Finalmente, podemos dar fe que Pekín existe. Pero el viaje no ha sido corto precisamente.
En él, tuvimos la gran suerte de coincidir precisamente con la expedición española. Con Almudena Cid, Manolo Martinez, David Cal y los atletas que van a la Olimpiada.Hasta con los altos cargos como Odriozola y Lissavetzky.
Primeras etapas: Valencia-Madrid y Madrid-Moscú, en un avión de cinco horas que solo tenía un almuerzo decente y poquito más. El aeropuerto de Moscú, un auténtico duty free en todos lados. Muy sucio y lleno de gente tumbada durmiendo por todos lados.
Luego, cogimos un avión de Moscú a Shanghai, 7 horas en un avión lleno de gente que hace lo que quiere. Que vamos a aterrizar, pues me levanto que para algo soy chino, diga lo que diga la normativa. Que me dicen que no fume, pues me enciendo un Farias versión Shanghai, que Hu Jintao ya me prohibe otras cientos de cosas.

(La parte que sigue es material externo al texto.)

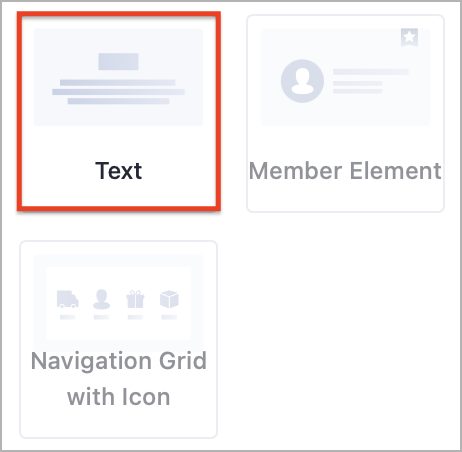Click the star bookmark badge icon
Viewport: 462px width, 452px height.
point(409,37)
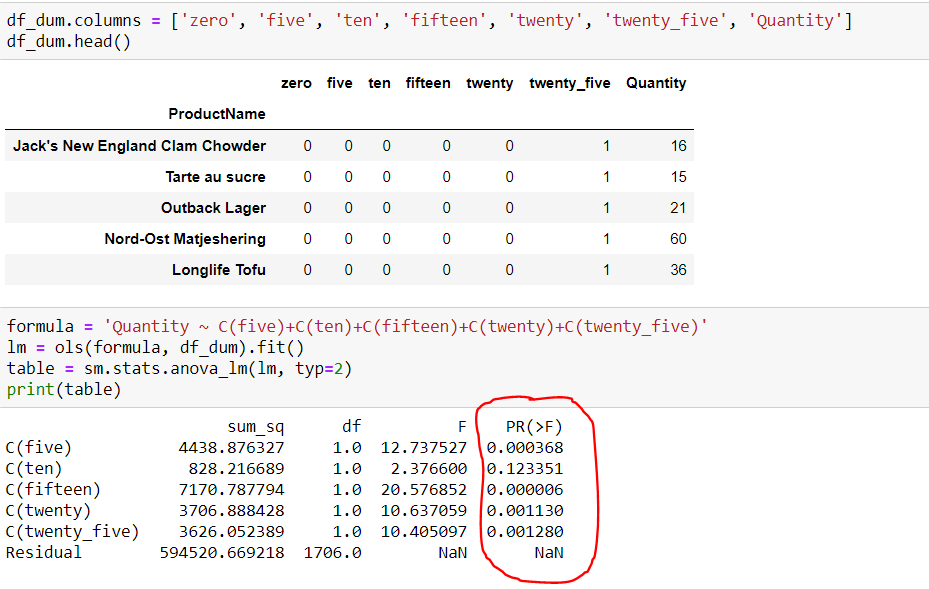This screenshot has height=589, width=929.
Task: Click the df_dum.columns assignment code line
Action: pos(428,20)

En Shanghai nos pasamos 10 horas esperando nuestro tren sudando lo que no está escrito por la humedad de este país. Es como vivir en un spa constante. Siempre sudando. Aquí, o comes realmente mal, o es muy dificil engordar. Los gordos tienen muy poquita voluntad.
Compramos un billete a Pekín para ir en tren. 11 horas de tren en una litera. Eramos 4 personas, pero no pudimos ponernos juntos. Sin embargo, el no poder ponernos en la misma \”ducha\” habitación ha posibilitado que conozcamos a un holandés y a un chino en el tren que nos ha salvado la papeleta varias veces. A este último le debemos un buen almuerzo.

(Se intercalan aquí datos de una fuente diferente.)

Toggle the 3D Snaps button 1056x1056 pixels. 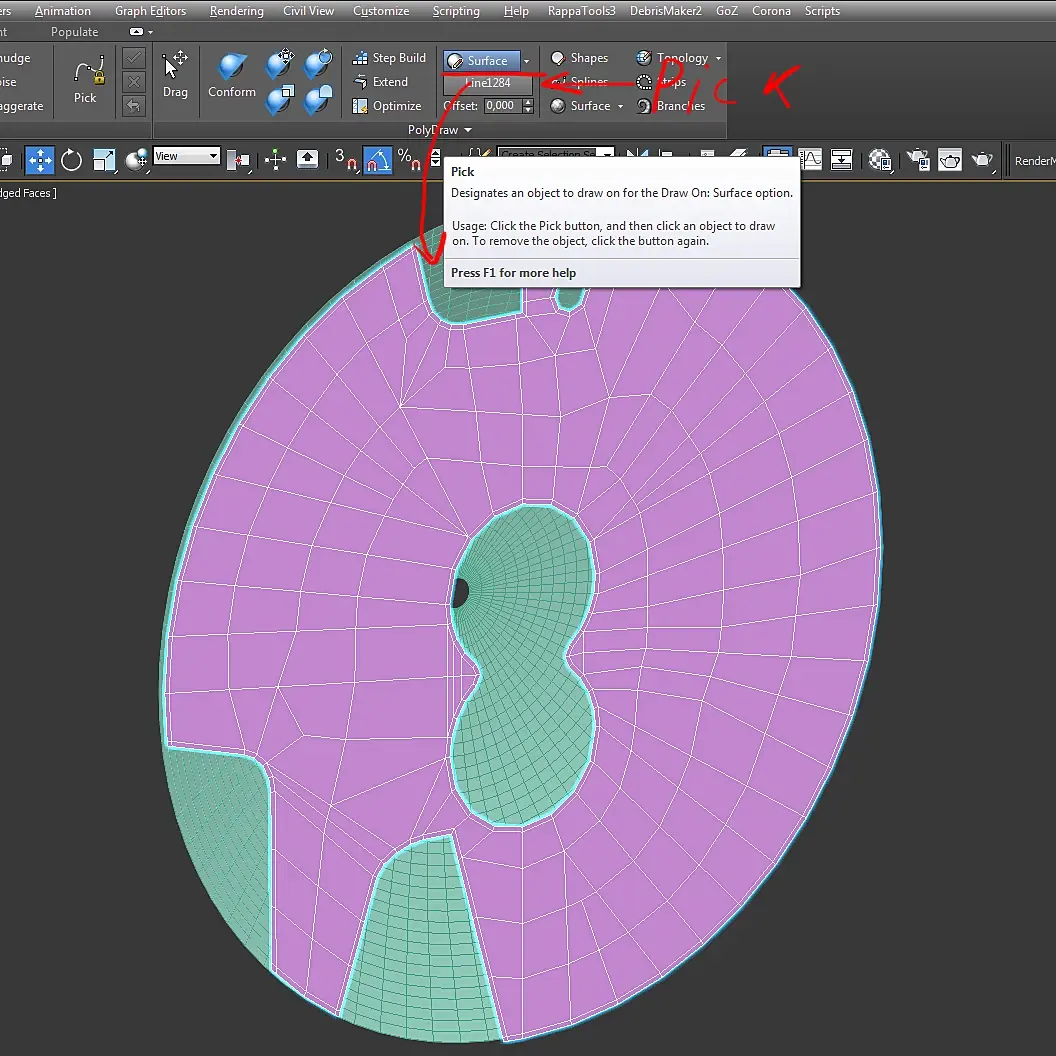345,160
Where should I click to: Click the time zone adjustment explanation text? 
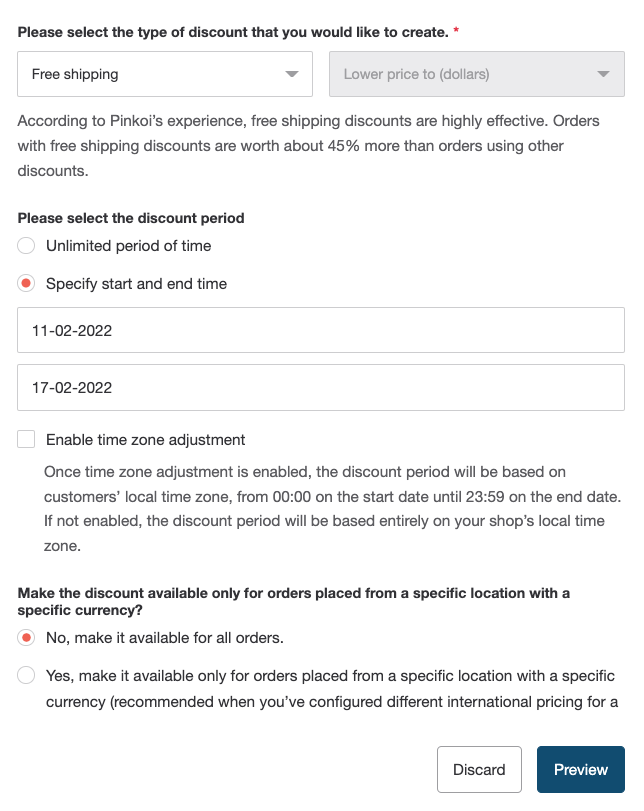point(332,509)
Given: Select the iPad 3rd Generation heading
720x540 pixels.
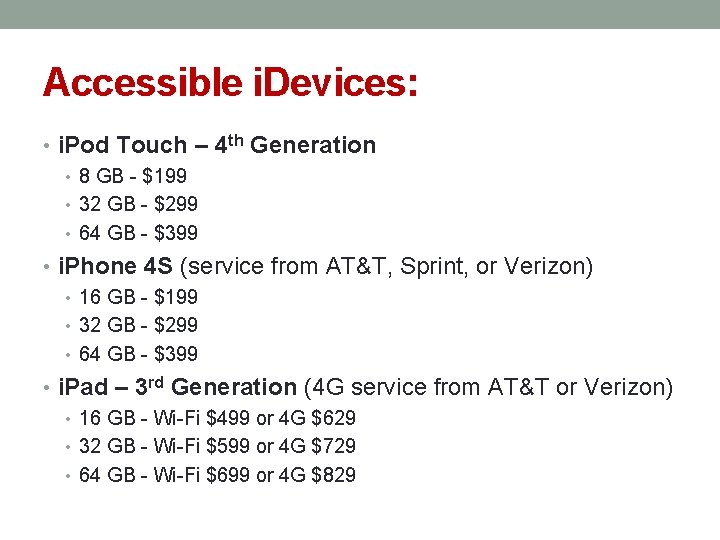Looking at the screenshot, I should (x=178, y=387).
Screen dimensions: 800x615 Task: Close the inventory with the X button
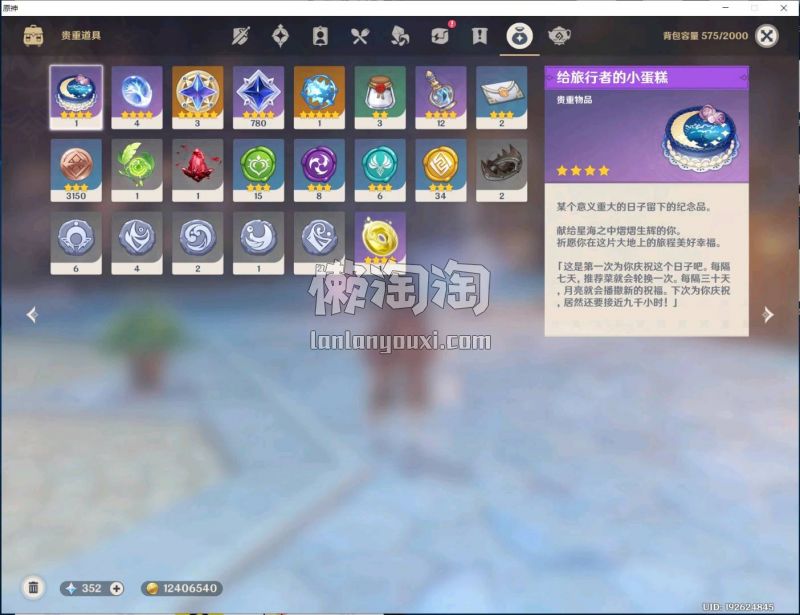point(766,36)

Por fin en Pekín, coincidiendo con la ceremonia de inauguración para la que no tenemos entradas. Intentamos ver la ceremonia por fuera del estadio, pero una milla por fuera nos prohiben el paso y nos dicen que no podemos entrar.

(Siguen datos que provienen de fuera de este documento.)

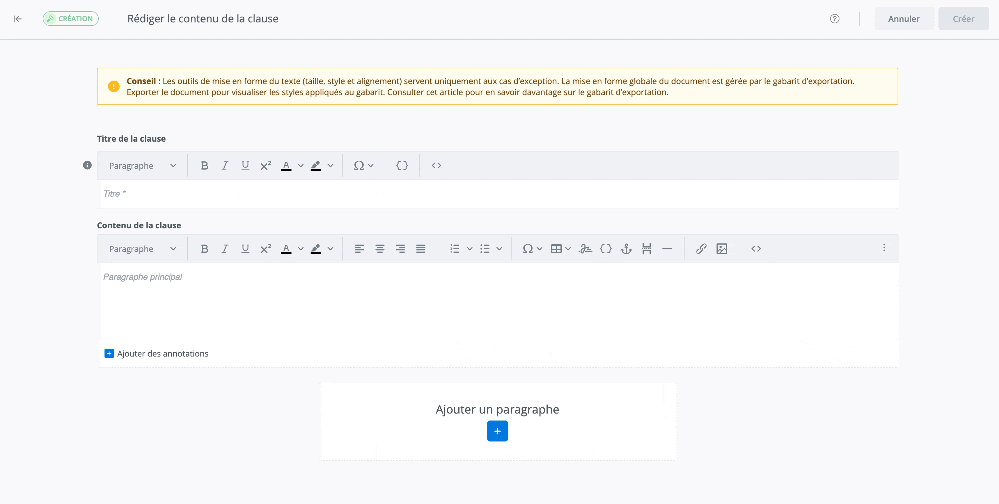Toggle bold in the content toolbar
Image resolution: width=999 pixels, height=504 pixels.
pos(204,249)
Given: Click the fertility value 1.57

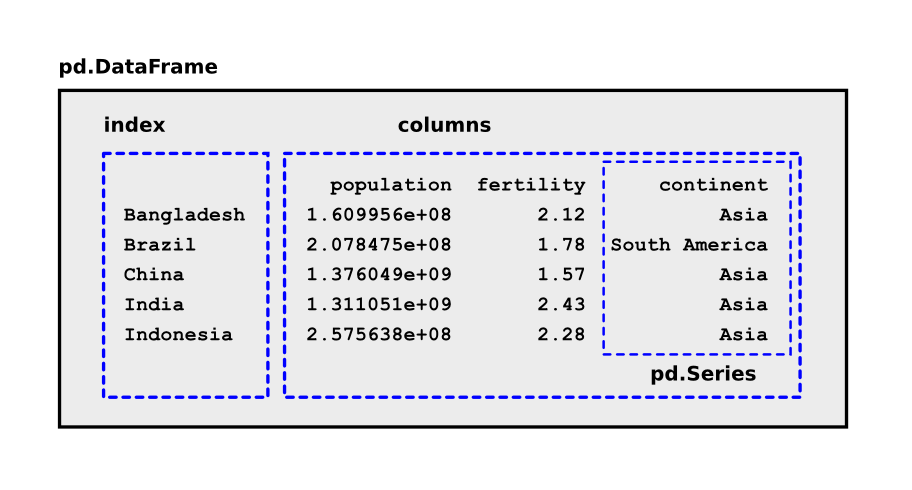Looking at the screenshot, I should point(561,275).
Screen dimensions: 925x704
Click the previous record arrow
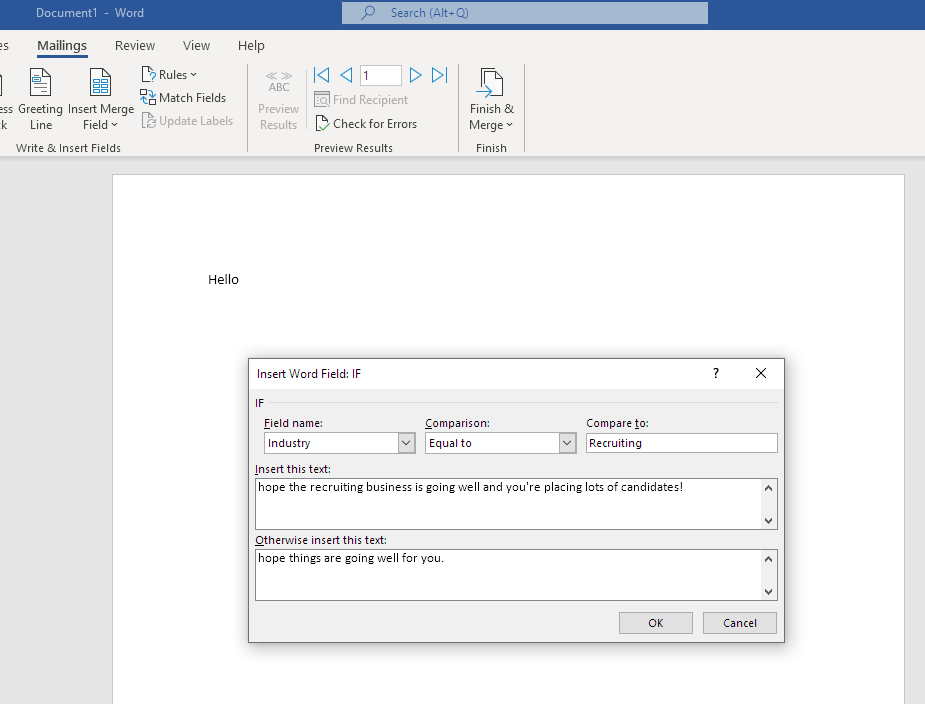[x=346, y=74]
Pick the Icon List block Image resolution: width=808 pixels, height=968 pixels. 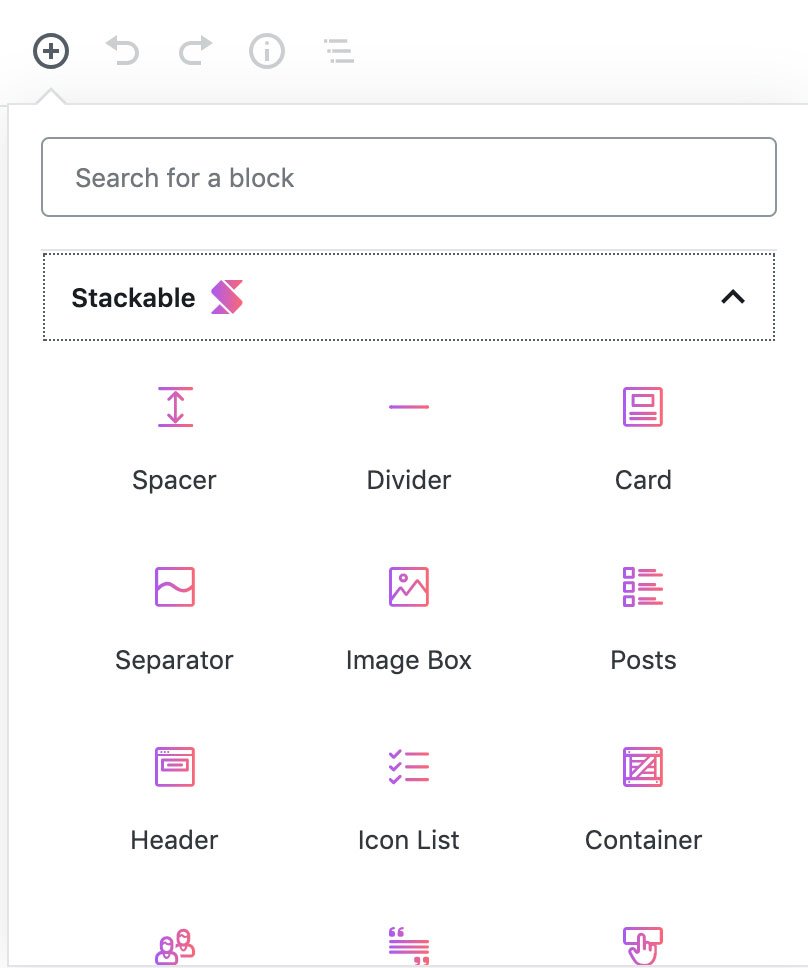coord(409,800)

Instalados en Pekín, fuímos a por las entradas al hotel que el COE nos indicó. Al principio, confusión, nadie sabia nada. Después de sudar cuatro litros más, encontramos nuestro hotel. Ellos tienen nuestras entradas y, además, pudimos comprar otras que les habían dado para cuatro eventos más: 2 de waterpolo, unas de España de balonmano, y también para España de ¡¡baloncesto!! ¡¡¡ESPAÑA-ALEMANIA!!! Misión semicumplida.
Ya necesitamos menos entradas. Pero si podemos ir a otros eventos, como partidos de baloncesto o balonmano, vamos a intentar que se nos vea en todos sitios.
Estad pendientes.
Beijing , la verdad, huele a cerrado.